C. The Department shall convene a review panel to examine Support Level review requests monthly or as needed.
1. The review panel shall be comprised of the following:
a. A minimum of three (3) members designated by the Department.
b. Members shall include staff from the Department, staff from a CMA that does not provide services to the client, or an additional party with extensive knowledge and experience with the SIS assessment, the Support Levels, case management, and HCBS waiver services.
2. The review panel:
a. Shall examine all of the information submitted by the CMA and seek to identify any significant factors not included in the Support Level calculation, which cause the client to have substantially higher support needs than those in the established Support Level.
b.
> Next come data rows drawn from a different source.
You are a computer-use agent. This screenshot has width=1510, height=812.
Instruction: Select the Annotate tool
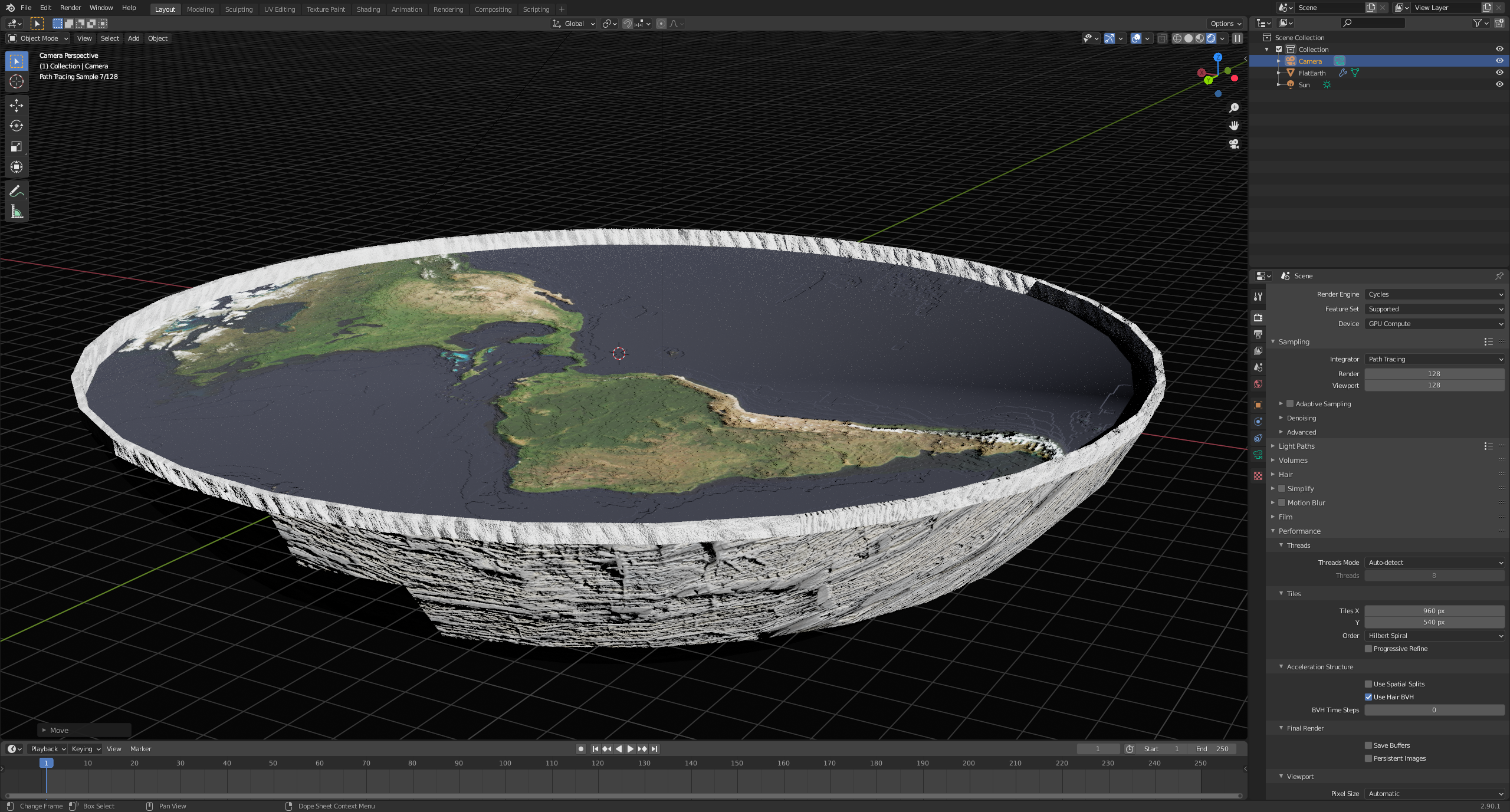coord(17,190)
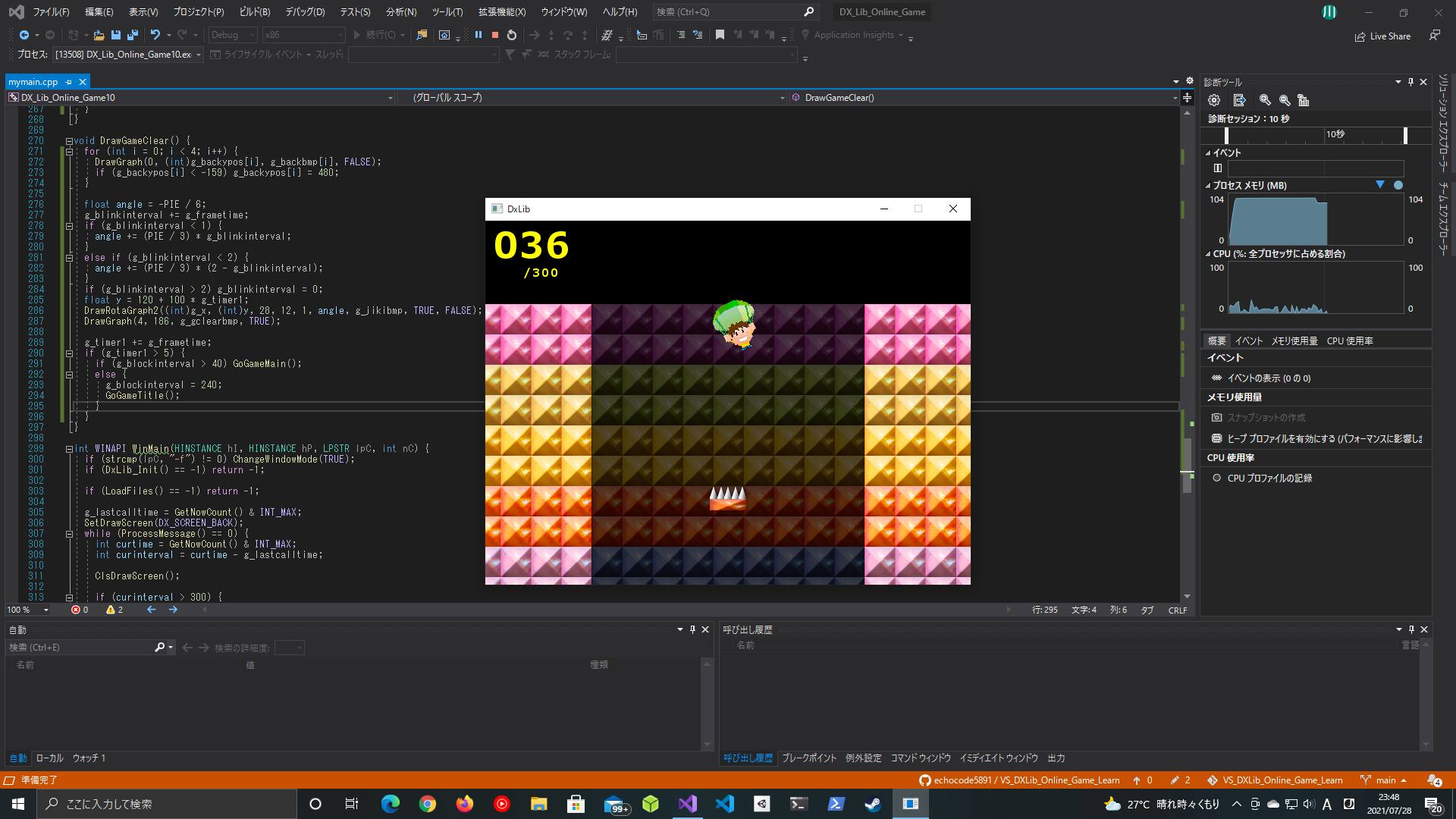Pin the 診断ツール panel open
This screenshot has height=819, width=1456.
click(1410, 82)
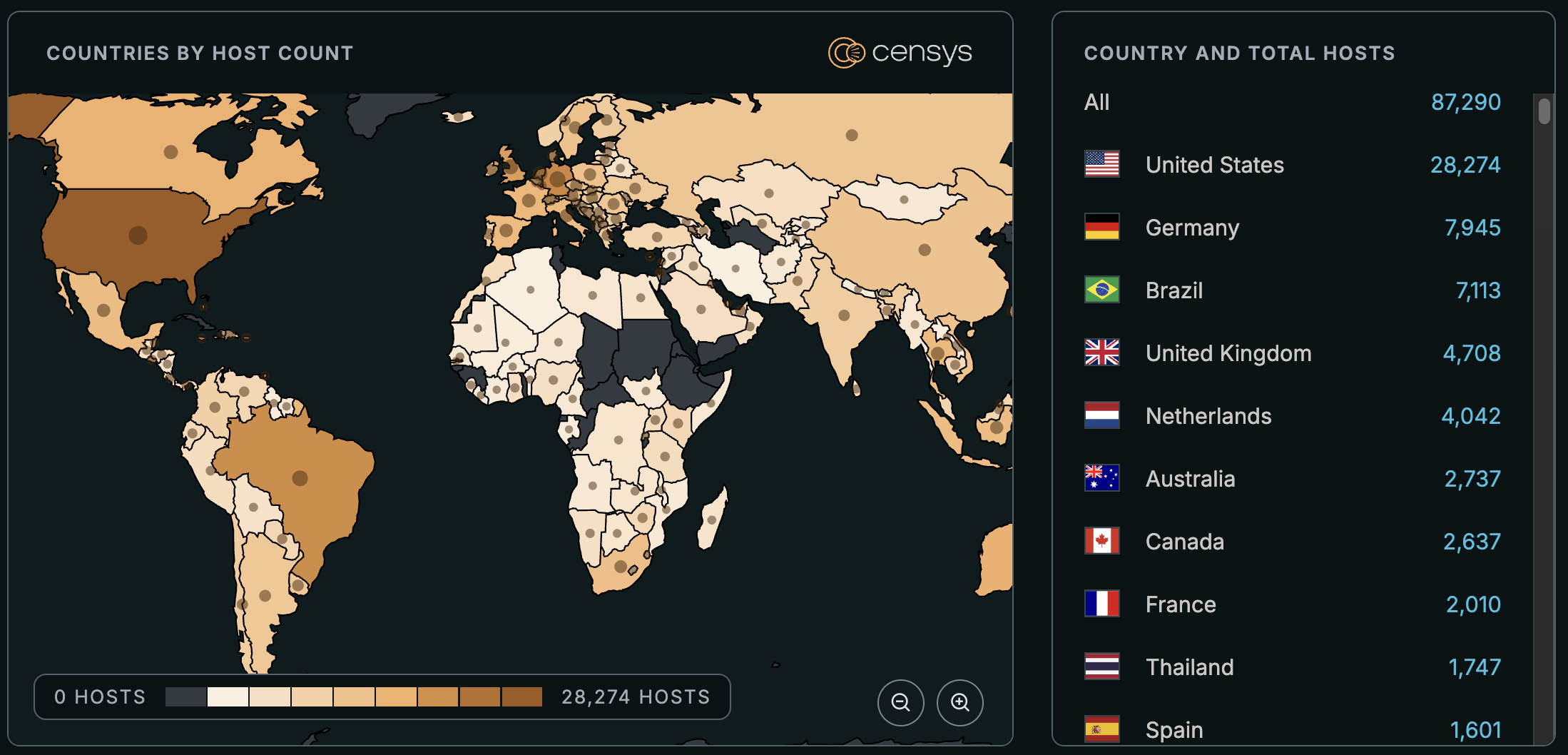Click the Brazil flag icon

[x=1101, y=290]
In cases where the panel finds that the client does have substantially higher support needs than those in the initial Support Level, the panel may assign the client to a Support Level that is a closer representation of the client's overall support needs.
3. A client who has been assigned to a higher Support Level shall have this assignment re-examined by the review panel annually or as determined by the Department, unless the panel determines that the client's condition necessitating a higher Support Level is unlikely to improve.
D. The Department shall provide the CMA and the client, his or her legal guardian, authorized representative, or family member, as appropriate, with the written decision regarding the requested review of the client's Support Level within fifteen (15) business days after the panel meeting.
1. The results of the panel review for a client enrolled in the HCBS-DD waiver are conclusive.
2. If a client enrolled in the HCBS-SLS waiver, his or her legal guardian, authorized representative, or family member, as appropriate, disagrees with the decision provided by the panel, the client may request a review by the Executive Director or his or her designee, within fifteen (15) business days after the receipt of the decision.
a. The Executive Director or his or her designee shall review the request and provide a written decision within fifteen (15) business days.
b. The decision of the Executive Director or his or her designee shall constitute the final agency decision and will be subject to judicial review pursuant to Section 24-4-106, C.R.S.
E. The client shall be notified, pursuant to the Department of Health Care Policy and Financing rules in Section 8.057.2.A when a waiver service is terminated, reduced, or denied. At any time, the client may pursue a Medicaid Fair Hearing in accordance with Section 8.057.3.A.